_Work item_: Up to and including the line with "427x509 pixels.", output the records exactly as they appear.

_Material for this exercise_:
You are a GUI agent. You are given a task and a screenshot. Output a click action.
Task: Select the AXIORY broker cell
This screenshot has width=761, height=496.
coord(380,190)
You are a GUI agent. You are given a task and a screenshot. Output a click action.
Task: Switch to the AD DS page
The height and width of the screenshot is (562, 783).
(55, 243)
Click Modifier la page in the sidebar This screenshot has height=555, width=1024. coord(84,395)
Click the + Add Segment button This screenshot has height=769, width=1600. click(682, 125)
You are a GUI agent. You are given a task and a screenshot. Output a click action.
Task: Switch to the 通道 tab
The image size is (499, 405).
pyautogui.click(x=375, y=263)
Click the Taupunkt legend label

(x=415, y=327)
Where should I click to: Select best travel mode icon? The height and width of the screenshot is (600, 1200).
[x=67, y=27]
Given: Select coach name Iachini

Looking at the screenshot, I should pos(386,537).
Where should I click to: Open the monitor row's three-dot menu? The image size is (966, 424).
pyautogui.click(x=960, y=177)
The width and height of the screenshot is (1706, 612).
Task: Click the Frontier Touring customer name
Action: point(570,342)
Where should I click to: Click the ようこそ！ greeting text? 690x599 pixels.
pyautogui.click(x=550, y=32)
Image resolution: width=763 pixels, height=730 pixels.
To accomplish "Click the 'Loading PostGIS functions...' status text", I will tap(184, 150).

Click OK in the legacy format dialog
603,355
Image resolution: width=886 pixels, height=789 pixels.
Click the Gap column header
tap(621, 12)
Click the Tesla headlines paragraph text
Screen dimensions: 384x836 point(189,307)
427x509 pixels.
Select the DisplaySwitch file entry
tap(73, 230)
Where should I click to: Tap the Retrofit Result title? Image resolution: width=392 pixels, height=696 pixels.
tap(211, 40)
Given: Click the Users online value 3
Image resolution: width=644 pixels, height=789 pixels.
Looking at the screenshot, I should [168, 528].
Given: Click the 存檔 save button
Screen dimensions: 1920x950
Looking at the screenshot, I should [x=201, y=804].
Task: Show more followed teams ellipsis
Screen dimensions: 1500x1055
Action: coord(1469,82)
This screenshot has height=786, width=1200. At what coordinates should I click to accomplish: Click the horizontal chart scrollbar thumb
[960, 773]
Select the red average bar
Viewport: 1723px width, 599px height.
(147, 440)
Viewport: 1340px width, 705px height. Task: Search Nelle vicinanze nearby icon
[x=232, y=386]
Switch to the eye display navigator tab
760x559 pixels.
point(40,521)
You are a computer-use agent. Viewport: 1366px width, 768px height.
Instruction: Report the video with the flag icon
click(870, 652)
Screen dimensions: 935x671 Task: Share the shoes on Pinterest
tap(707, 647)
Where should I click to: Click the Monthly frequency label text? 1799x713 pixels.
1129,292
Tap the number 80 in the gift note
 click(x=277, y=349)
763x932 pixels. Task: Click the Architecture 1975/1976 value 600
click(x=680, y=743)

_Written solution_:
You are a GUI agent. You are given a task and a screenshot. Output a click action.
Task: Select the AXIORY broker cell
This screenshot has width=761, height=496.
coord(380,190)
You are a GUI agent. You are given a task and a screenshot. Output a click action.
Task: Switch to the AD DS page
The height and width of the screenshot is (562, 783).
(55, 243)
Click Modifier la page in the sidebar This screenshot has height=555, width=1024. coord(84,395)
Click the + Add Segment button This screenshot has height=769, width=1600. click(682, 125)
You are a GUI agent. You are given a task and a screenshot. Output a click action.
Task: Switch to the 通道 tab
The image size is (499, 405).
pyautogui.click(x=375, y=263)
Click the Taupunkt legend label

(x=415, y=327)
Where should I click to: Select best travel mode icon? The height and width of the screenshot is (600, 1200).
[x=67, y=27]
Given: Select coach name Iachini

Looking at the screenshot, I should pos(386,537).
Where should I click to: Open the monitor row's three-dot menu? The image size is (966, 424).
pyautogui.click(x=960, y=177)
The width and height of the screenshot is (1706, 612).
Task: Click the Frontier Touring customer name
Action: point(570,342)
Where should I click to: Click the ようこそ！ greeting text? 690x599 pixels.
pyautogui.click(x=550, y=32)
Image resolution: width=763 pixels, height=730 pixels.
To accomplish "Click the 'Loading PostGIS functions...' status text", I will tap(184, 150).

Click OK in the legacy format dialog
603,355
Image resolution: width=886 pixels, height=789 pixels.
Click the Gap column header
tap(621, 12)
Click the Tesla headlines paragraph text
Screen dimensions: 384x836 point(189,307)
427x509 pixels.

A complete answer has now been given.